» Activity
From the data below, repeat exactly the lines from the line with "Task: Click red delete icon for Mary Saveley" to the line with "You are a computer-use agent. Viewport: 1536px", both included.

» Pixel coordinate grounding data
*** Begin section ***

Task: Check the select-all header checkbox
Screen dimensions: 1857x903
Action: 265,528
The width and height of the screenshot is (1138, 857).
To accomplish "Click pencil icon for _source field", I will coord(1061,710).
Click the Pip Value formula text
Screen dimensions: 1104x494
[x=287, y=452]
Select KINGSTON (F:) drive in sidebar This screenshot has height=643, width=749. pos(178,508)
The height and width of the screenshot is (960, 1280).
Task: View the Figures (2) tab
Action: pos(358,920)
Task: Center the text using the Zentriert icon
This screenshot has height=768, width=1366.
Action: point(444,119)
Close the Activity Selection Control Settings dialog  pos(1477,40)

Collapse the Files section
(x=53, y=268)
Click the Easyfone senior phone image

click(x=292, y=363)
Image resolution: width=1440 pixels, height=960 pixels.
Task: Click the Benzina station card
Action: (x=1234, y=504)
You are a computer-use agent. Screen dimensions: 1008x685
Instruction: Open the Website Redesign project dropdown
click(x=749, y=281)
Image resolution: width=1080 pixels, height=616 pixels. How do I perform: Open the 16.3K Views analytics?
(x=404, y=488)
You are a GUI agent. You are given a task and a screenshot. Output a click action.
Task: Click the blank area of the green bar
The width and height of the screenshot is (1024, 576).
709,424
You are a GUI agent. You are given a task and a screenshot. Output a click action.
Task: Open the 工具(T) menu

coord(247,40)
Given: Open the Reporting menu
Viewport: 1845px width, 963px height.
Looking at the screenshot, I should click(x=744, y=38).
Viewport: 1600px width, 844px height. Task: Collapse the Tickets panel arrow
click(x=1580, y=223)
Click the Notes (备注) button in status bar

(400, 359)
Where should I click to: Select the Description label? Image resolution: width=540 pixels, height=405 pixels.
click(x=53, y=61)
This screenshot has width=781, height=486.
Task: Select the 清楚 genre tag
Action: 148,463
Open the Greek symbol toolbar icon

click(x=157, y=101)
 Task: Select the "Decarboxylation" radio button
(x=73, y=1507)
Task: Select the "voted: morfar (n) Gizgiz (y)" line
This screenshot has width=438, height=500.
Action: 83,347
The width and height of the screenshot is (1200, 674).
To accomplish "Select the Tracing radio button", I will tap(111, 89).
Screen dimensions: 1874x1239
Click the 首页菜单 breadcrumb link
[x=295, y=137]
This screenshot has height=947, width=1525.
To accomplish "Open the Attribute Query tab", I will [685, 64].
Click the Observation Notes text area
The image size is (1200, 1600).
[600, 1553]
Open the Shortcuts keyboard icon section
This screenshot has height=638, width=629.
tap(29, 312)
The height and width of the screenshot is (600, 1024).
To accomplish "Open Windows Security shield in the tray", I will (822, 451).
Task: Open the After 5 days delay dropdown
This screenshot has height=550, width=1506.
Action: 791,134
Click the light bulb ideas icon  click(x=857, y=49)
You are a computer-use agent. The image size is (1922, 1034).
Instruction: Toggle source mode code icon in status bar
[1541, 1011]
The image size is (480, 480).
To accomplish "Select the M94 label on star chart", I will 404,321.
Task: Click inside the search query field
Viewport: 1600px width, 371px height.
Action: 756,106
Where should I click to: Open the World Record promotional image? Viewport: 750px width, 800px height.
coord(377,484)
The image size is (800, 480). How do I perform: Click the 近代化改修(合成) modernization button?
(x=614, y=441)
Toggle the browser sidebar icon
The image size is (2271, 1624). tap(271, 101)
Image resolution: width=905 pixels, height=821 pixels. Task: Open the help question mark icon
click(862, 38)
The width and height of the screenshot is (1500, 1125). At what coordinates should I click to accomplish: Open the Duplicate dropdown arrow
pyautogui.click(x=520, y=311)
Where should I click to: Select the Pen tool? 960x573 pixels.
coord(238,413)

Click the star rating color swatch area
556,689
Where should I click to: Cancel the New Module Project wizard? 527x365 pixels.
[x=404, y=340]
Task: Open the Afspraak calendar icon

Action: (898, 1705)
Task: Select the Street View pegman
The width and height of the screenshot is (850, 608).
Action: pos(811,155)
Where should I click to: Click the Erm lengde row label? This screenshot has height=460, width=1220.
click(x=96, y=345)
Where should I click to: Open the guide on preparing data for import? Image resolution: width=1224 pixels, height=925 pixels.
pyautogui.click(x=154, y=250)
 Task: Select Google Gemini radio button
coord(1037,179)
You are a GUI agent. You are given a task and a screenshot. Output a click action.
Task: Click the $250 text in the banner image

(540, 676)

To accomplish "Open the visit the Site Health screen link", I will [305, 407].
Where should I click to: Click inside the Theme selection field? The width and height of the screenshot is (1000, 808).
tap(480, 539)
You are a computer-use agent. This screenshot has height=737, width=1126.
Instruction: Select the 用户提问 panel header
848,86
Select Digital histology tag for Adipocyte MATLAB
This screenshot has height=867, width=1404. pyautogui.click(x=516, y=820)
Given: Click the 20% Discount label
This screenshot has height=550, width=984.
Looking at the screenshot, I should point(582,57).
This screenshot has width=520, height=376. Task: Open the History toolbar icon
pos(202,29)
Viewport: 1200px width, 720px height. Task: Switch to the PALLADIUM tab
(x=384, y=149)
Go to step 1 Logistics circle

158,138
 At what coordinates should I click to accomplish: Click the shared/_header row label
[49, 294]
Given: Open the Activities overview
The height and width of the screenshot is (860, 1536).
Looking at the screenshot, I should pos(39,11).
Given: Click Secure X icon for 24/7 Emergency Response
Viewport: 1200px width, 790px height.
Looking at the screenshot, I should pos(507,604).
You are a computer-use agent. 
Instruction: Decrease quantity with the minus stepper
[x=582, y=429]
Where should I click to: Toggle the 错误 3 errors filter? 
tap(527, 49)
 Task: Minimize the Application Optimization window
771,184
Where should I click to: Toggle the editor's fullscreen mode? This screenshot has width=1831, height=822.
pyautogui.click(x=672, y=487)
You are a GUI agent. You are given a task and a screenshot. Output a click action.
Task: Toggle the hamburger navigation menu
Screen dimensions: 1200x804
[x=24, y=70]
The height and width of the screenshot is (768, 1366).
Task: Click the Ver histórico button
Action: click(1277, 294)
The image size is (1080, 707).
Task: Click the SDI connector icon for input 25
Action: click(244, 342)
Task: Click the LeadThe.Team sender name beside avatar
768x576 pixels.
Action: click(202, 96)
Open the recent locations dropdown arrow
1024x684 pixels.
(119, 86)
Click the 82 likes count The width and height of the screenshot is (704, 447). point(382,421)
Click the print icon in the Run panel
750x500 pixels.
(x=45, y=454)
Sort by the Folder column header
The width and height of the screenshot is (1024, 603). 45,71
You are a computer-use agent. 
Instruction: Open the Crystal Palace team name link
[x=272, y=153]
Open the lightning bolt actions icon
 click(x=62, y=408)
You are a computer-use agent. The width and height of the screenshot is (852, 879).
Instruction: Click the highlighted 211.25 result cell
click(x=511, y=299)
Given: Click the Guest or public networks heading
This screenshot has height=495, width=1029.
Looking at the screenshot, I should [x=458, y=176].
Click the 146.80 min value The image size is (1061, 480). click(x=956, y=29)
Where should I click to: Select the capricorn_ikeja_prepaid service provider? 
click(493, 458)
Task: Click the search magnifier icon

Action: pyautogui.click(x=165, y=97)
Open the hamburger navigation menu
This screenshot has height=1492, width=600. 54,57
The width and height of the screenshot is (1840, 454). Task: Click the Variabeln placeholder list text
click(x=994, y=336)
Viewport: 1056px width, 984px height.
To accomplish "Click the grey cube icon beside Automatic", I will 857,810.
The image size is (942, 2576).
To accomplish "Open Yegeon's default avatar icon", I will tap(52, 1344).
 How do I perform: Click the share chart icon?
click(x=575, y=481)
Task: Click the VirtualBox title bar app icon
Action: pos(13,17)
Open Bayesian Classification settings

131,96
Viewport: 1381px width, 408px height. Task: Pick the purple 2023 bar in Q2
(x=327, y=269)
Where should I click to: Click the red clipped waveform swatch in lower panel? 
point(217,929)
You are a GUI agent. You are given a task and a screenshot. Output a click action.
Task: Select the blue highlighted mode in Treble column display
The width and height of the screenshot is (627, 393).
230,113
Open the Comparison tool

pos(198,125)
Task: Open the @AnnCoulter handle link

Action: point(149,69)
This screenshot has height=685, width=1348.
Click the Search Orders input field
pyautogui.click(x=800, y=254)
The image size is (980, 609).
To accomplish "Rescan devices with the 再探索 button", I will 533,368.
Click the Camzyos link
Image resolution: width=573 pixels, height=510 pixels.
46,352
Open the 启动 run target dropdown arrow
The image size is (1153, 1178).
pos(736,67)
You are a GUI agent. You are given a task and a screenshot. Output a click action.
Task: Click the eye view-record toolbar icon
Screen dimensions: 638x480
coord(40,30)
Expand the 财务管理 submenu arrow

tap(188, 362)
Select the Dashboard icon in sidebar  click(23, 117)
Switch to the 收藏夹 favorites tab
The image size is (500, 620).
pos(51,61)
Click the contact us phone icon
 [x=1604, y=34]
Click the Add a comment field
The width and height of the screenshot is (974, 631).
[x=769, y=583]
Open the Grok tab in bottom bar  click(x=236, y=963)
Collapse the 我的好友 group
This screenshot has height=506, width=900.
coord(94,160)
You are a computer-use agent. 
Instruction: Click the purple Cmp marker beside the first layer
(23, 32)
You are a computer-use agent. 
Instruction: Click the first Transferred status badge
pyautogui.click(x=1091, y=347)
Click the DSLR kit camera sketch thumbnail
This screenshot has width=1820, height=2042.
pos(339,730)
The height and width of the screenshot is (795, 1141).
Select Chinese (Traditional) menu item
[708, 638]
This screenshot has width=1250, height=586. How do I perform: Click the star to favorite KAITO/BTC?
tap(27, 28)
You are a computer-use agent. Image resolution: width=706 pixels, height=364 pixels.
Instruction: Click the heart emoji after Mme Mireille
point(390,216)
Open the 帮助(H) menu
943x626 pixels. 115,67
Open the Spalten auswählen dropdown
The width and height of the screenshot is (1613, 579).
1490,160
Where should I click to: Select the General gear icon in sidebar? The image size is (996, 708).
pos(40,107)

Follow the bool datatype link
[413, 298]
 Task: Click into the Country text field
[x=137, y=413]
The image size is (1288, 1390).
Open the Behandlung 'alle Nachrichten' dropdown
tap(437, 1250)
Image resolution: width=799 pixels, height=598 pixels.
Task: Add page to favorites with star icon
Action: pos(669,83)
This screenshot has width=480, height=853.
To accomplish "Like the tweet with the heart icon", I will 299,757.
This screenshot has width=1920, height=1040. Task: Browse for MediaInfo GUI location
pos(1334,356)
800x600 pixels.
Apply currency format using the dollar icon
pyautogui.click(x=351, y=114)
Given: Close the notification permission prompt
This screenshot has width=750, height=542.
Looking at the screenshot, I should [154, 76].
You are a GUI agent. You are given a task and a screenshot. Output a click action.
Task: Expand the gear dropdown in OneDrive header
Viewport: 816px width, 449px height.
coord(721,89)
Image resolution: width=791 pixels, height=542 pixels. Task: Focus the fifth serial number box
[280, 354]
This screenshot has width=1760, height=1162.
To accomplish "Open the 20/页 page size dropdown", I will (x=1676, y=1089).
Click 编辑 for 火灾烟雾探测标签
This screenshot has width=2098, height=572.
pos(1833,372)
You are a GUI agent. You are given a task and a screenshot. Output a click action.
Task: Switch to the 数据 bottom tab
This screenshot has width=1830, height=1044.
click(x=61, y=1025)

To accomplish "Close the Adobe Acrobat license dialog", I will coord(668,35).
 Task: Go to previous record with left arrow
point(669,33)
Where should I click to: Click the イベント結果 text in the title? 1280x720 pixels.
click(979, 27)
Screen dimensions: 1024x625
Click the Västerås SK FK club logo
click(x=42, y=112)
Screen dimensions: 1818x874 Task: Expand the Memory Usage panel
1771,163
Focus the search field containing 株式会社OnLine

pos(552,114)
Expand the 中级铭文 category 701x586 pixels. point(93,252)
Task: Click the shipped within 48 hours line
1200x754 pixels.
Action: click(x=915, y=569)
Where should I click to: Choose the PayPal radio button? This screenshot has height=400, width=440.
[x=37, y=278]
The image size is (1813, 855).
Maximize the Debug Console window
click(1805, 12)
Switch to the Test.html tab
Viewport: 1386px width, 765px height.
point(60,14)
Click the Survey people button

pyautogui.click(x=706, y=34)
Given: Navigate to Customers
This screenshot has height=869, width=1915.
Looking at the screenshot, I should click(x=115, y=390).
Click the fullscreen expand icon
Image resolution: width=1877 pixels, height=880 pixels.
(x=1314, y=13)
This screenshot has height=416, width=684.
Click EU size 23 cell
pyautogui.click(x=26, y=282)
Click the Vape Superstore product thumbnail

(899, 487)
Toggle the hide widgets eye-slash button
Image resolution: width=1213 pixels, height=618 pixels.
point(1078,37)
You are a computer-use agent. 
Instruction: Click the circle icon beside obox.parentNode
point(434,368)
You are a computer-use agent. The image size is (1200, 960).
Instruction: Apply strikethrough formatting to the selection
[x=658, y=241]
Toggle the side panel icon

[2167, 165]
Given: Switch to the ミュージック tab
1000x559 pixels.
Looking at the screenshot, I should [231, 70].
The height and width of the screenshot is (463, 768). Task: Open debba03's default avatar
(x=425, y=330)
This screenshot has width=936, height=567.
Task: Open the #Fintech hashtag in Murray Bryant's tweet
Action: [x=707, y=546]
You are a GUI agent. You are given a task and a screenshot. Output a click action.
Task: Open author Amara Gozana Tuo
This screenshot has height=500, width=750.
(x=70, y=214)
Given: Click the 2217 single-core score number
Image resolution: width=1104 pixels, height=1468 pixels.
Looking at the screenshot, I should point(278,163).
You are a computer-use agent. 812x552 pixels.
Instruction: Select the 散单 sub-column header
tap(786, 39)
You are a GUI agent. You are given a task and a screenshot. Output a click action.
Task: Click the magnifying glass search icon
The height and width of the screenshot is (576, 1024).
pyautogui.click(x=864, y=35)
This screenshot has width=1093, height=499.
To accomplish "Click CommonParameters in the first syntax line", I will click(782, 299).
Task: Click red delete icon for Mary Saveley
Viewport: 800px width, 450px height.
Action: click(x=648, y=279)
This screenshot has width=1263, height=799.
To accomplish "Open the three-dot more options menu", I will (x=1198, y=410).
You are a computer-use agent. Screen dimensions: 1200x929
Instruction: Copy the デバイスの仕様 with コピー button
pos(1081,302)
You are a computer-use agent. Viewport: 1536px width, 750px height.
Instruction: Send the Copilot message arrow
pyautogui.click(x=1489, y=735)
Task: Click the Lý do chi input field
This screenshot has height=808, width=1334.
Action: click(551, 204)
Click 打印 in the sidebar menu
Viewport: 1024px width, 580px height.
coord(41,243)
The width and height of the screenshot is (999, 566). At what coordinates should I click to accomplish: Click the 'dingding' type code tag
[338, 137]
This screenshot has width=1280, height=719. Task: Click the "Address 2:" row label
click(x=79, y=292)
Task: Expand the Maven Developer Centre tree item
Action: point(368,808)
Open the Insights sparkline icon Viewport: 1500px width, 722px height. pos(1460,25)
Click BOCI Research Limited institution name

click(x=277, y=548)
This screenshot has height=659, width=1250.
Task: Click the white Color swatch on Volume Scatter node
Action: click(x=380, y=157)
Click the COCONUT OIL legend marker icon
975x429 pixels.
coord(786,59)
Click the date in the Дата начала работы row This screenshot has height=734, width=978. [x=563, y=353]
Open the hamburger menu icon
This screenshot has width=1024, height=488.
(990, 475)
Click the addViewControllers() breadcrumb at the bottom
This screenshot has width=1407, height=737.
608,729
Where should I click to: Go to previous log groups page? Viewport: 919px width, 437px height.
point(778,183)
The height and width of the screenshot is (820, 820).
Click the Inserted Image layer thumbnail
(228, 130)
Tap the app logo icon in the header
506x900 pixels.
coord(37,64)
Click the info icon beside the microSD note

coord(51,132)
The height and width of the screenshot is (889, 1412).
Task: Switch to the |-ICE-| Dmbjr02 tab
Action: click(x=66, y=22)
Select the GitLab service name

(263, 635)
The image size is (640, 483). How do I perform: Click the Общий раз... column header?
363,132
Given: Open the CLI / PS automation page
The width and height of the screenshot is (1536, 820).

*** End section ***

» Result of the task
Task: Click red delete icon for Mary Saveley
Viewport: 800px width, 450px height.
Action: click(x=648, y=279)
This screenshot has width=1263, height=799.
To accomplish "Open the three-dot more options menu", I will (x=1198, y=410).
You are a computer-use agent. Screen dimensions: 1200x929
Instruction: Copy the デバイスの仕様 with コピー button
pos(1081,302)
You are a computer-use agent. Viewport: 1536px width, 750px height.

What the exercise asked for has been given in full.